╭──

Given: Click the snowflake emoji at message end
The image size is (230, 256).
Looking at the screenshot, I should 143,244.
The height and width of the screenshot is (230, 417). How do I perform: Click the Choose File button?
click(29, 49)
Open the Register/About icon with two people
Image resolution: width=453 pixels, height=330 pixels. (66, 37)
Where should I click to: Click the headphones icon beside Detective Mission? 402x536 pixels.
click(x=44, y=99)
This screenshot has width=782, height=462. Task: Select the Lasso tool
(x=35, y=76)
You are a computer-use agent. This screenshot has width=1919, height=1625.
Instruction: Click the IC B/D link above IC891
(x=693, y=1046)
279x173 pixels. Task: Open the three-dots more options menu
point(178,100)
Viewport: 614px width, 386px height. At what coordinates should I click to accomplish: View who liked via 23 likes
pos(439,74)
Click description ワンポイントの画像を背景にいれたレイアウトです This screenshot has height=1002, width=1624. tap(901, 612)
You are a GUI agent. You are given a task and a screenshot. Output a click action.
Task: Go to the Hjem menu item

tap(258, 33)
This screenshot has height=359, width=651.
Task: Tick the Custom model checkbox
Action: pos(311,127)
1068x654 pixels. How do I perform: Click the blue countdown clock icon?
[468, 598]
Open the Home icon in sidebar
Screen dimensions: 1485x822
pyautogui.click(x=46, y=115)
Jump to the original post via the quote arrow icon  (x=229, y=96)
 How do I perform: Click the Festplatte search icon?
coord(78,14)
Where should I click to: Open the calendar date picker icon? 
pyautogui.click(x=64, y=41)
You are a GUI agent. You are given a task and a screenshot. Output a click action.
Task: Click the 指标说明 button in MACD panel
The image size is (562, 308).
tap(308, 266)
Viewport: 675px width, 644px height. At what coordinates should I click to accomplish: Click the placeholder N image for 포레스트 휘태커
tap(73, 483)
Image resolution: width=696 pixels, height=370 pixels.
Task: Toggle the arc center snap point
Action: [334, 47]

╰──

▶ _Aim_: Please quote all of the data above word for word, leaving nothing out.

▶ _Answer to the problem_:
Given: Click the snowflake emoji at message end
The image size is (230, 256).
Looking at the screenshot, I should 143,244.
The height and width of the screenshot is (230, 417). How do I perform: Click the Choose File button?
click(29, 49)
Open the Register/About icon with two people
Image resolution: width=453 pixels, height=330 pixels. (66, 37)
Where should I click to: Click the headphones icon beside Detective Mission? 402x536 pixels.
click(x=44, y=99)
This screenshot has width=782, height=462. Task: Select the Lasso tool
(x=35, y=76)
You are a computer-use agent. This screenshot has width=1919, height=1625.
Instruction: Click the IC B/D link above IC891
(x=693, y=1046)
279x173 pixels. Task: Open the three-dots more options menu
point(178,100)
Viewport: 614px width, 386px height. At what coordinates should I click to accomplish: View who liked via 23 likes
pos(439,74)
Click description ワンポイントの画像を背景にいれたレイアウトです This screenshot has height=1002, width=1624. tap(901, 612)
You are a GUI agent. You are given a task and a screenshot. Output a click action.
Task: Go to the Hjem menu item

tap(258, 33)
This screenshot has height=359, width=651.
Task: Tick the Custom model checkbox
Action: pos(311,127)
1068x654 pixels. How do I perform: Click the blue countdown clock icon?
[468, 598]
Open the Home icon in sidebar
Screen dimensions: 1485x822
pyautogui.click(x=46, y=115)
Jump to the original post via the quote arrow icon  (x=229, y=96)
 How do I perform: Click the Festplatte search icon?
coord(78,14)
Where should I click to: Open the calendar date picker icon? 
pyautogui.click(x=64, y=41)
You are a GUI agent. You are given a task and a screenshot. Output a click action.
Task: Click the 指标说明 button in MACD panel
The image size is (562, 308).
tap(308, 266)
Viewport: 675px width, 644px height. At what coordinates should I click to accomplish: Click the placeholder N image for 포레스트 휘태커
tap(73, 483)
Image resolution: width=696 pixels, height=370 pixels.
Task: Toggle the arc center snap point
Action: [334, 47]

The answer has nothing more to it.